Home Kellogg Seminars Mechanical and Civil Engineering Seminar: PhD...
Monday, April 20, 2026
9:00 AM - 10:00 AM
Gates-Thomas 115

Mechanical and Civil Engineering Seminar: PhD Thesis Defense

Series: Mechanical and Civil Engineering Seminar Series
Nano-architected Composites Across Scales and Strain Rates
Kevin Nakahara, Graduate Student, Mechanical Engineering, Caltech,

Abstract:

Transportation, infrastructure, personnel protection, and all other applications requiring dynamic impact resistance drive the demand to develop advanced manufacturing for structural materials that are simultaneously lightweight and superior at energy absorption. Polymer matrix composites (PMCs) are widely used in mechanical applications due to their high strength-to-weight ratios, high stiffness-to-weight ratios, corrosion resistance, and design flexibility. However, these composites often suffer from matrix and interfacially driven failure mechanisms under dynamic compression. Nano-architected materials are an emergent class of metamaterials capable of achieving high-stiffnesses and strengths while also exhibiting high specific energy absorptions under micro particle impacts. Most studies of nano-architected materials focus on periodic lattices geometries or other cellular solids while their use as reinforcements in composites, especially at large-scales, remains limited. Combining the works of nano-architected metamaterials and PMCs, we create nano-architected composites possessing high mechanical energy absorptions under dynamic compression without the need for dense constituent reinforcement materials.

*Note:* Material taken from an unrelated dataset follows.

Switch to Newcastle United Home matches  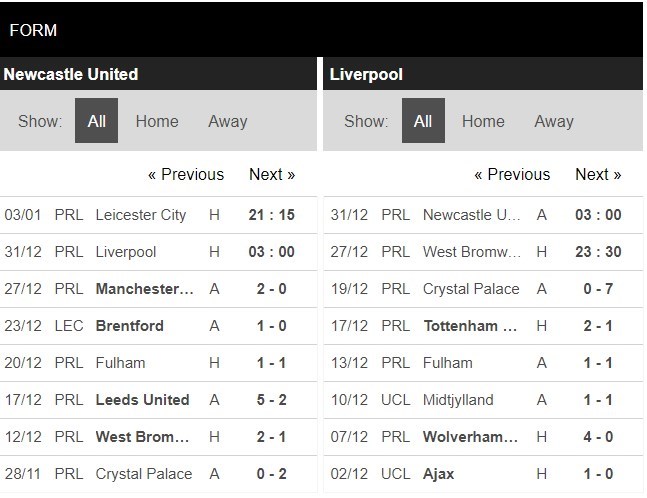(x=157, y=121)
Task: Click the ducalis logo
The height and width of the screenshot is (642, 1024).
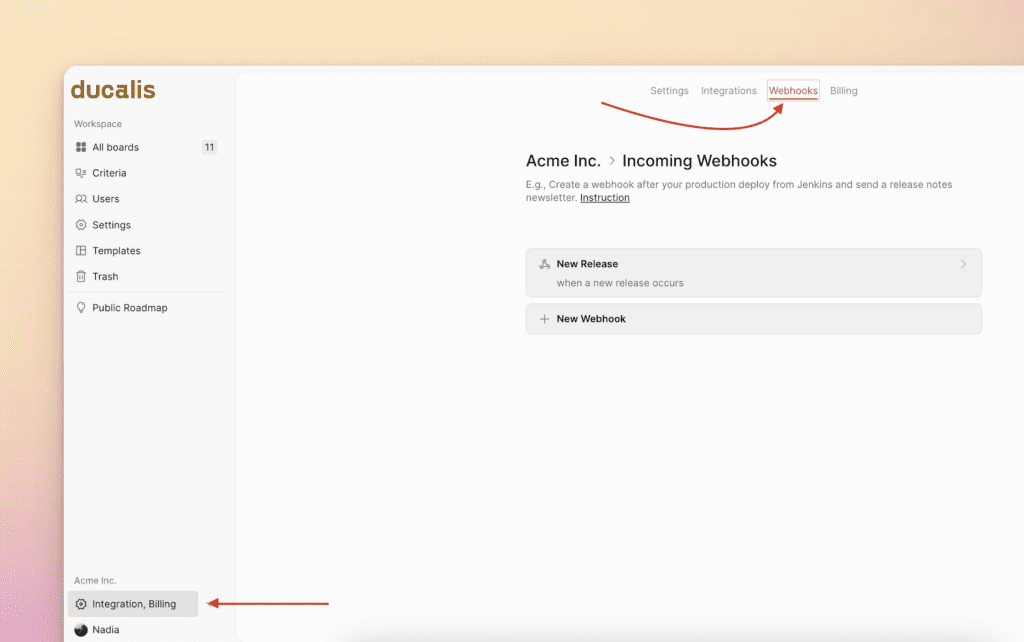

We first explore how nano-architected materials are fabricated at large-scales, and we demonstrate how they can be incorporated with epoxy polymer matrices to create nano-architected composites using molding methods. Subsequently, we characterize these nano-architected composites, showing how changing fabrication parameters can produce various configurations of nano-architecture within samples, and how fabrication limitations can result in defects at multiple scales. Through various quasi-static and dynamic testing methods, we study how nano-architectures deform, fail, and contribute to composite performance - decoupling their effects from defects. Our study shows that while composite performance can be mitigated by defects, increasing the amount of nano-architectures present in composites leads to higher strengths and delayed catastrophic failure. In-situ observations of these tests allow us to directly connect deformation and failure mechanisms to enhanced stress-strain performance. We then use phenomenological modeling to relate mechanical performances across loading rates showing high nano-architected rate sensitivities and verifying the role of nano-architectures in delaying catastrophic failure. Nano-architected performance is compared against classical PMCs reported in literature demonstrating their high energy absorptions and unique capability to address shortcomings of fiber- and particle-reinforced composites.

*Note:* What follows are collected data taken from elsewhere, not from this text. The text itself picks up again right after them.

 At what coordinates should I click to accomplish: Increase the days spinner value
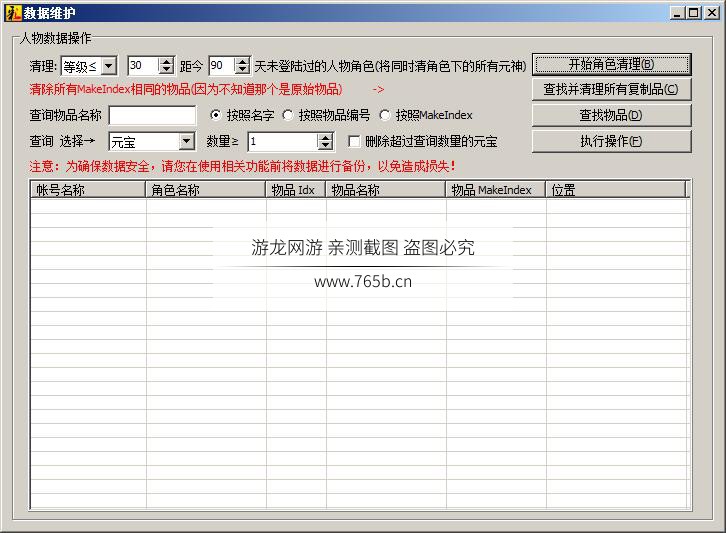242,61
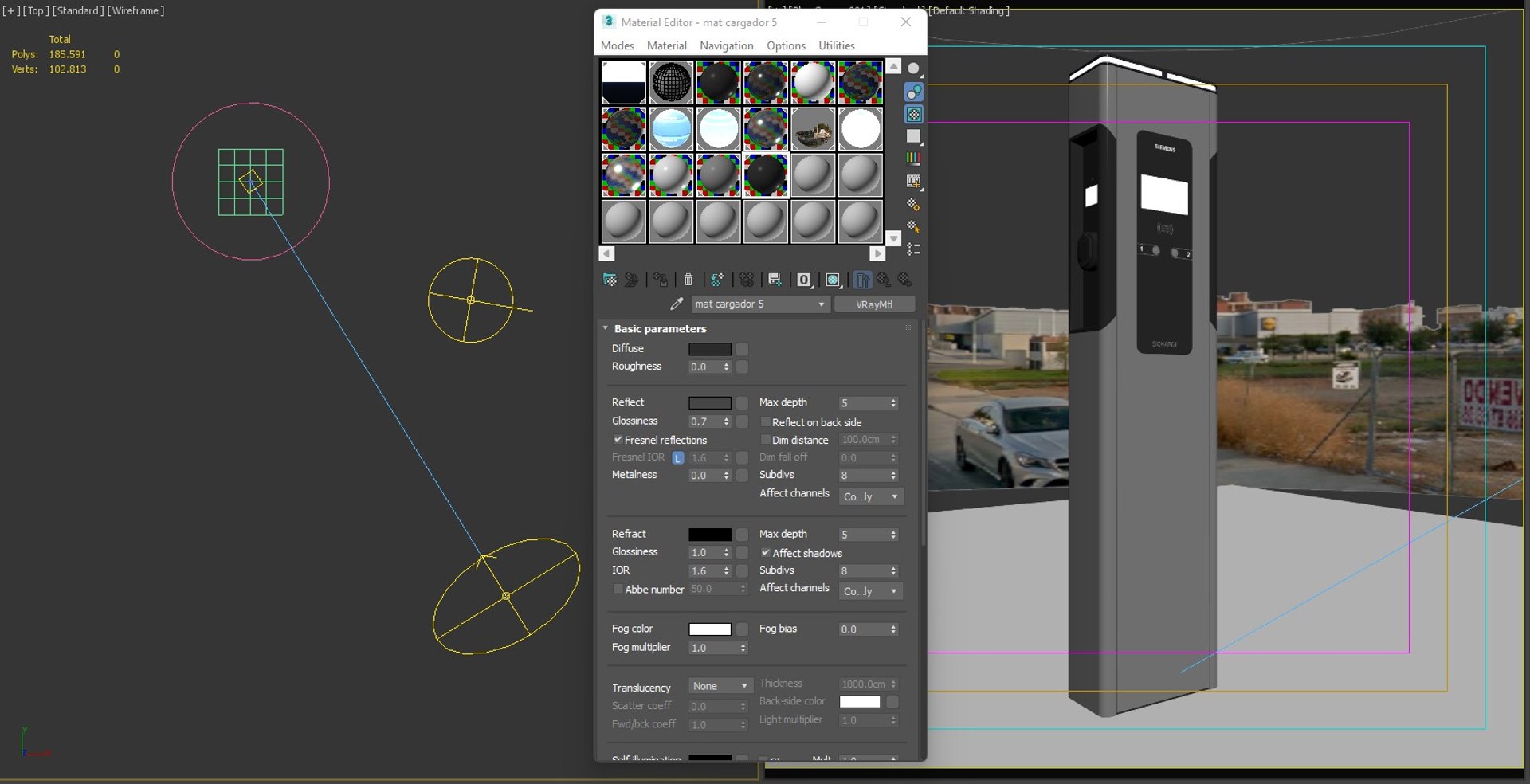Open Select by Material icon
Image resolution: width=1530 pixels, height=784 pixels.
click(914, 227)
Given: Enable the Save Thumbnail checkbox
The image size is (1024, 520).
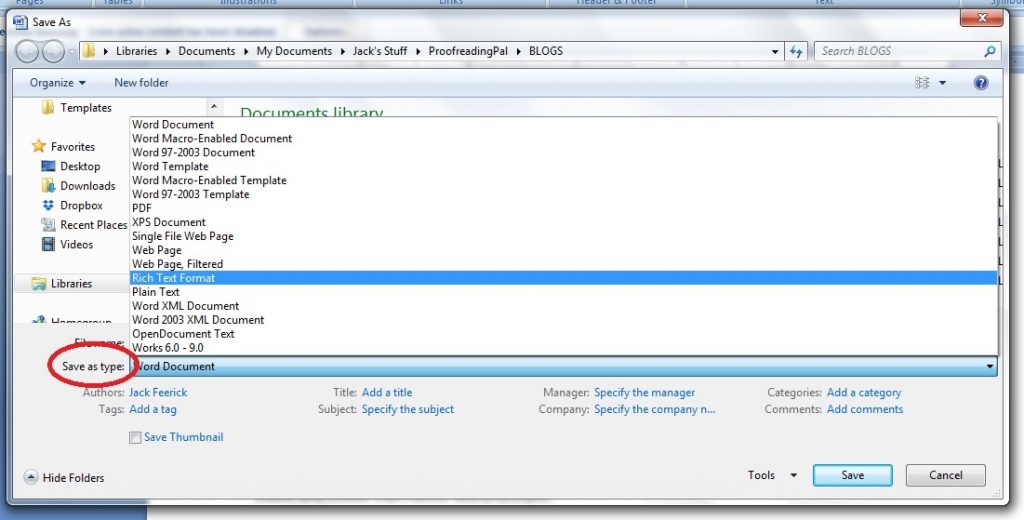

Our nano-architected composites offer a new way to toughen polymer matrix composites, utilizing small scale architectures rather than changes to constituent material composition to delay catastrophic failures. These nano-architected composites are a unique demonstration of the capabilities of nano-architectures to perform under high rates, loads, and energies, paving the route to new possibilities for composite design. Our modeling work of nano-architected composite performance shows the potential of these materials to absorb energies through the introduction and control of nano-architected structures.